El viejo Espinosa se sentaba en el fondo, en una silla de mimbre, y desde allí
controlaba su local. La gente venía a venderle las cosas que encontraba en los cajones
que nunca revisaba, en los baúles abandonados en el sótano, en las casas de los
parientes muertos.
—Parecen perdidos —dijo Espinosa—. ¿Puedo ofrecerles una gaviota
embalsamada, una colección de dos mil bolitas de vidrio rojo, o un reloj que funciona
al revés?
—Queremos ese televisor —señaló la niña invisible, más decidida que Iván.
—Esa es una verdadera reliquia. No creo que les alcance para pagarlo.
—No es ninguna reliquia. Es un televisor viejo que no funciona. Y además
tenemos diez pesos.
—No lo vendo por menos de cincuenta.
—¿Y no lo cambia tampoco?
—Depende de lo que tengan para ofrecer. Busquen bien en su casa, allí donde sus
padres no miran nunca. Lo que a nadie interesa, tal vez interese a Espinosa.
Sin decir palabra, salieron del local y corrieron hasta la casa de Iván. Su tía Elena
no estaba. Iván abrió el mueble donde su madre había guardado por años sus tesoros.
Ahí permanecía la bailarina de jade verde.
—No te deshagas de esa bailarina —dijo Anunciación—. ¡Es tan hermosa!
—¿Te gusta? Es solo una estatuilla rota.
—Prometeme que la vas a guardar.
—Por supuesto que la voy a guardar siempre, pero solo porque a mi madre le
gustaba. Cuando la rompí, le escribí una carta, y luego esa carta… —Iván volvió a
preguntarse si su madre había llegado a leer sus palabras.
—¿En qué te quedaste pensando? Tal vez Espinosa esté vendiendo el televisor en
este mismo momento.
—Vamos a llevar estas tazas de té chinas. Espero que mi tía no note su ausencia.
Iván cerró la vitrina polvorienta. Con una mirada se despidió de la bailarina rota.
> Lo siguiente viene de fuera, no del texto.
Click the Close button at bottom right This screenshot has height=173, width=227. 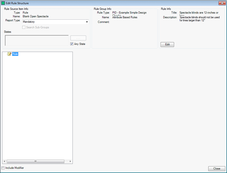217,169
Los domingos el portero salía de franco y el edificio permanecía vacío. Iván
aprovechó para entrar al colegio por una ventana del quinto piso, que había quedado
al ras del suelo. Pasó las horas recorriendo el edificio y dejando pistas detrás de los
pizarrones, entre los pliegues de las estatuas, en la mandíbula del esqueleto de la sala
de ciencias, y bajo las baldosas flojas de la terraza. Antes de que terminara su trabajo,
se hizo de noche. Iván había llevado una linterna de bolsillo. Lamentó que la niña
invisible no lo hubiera acompañado esa vez, pero él mismo se lo había prohibido.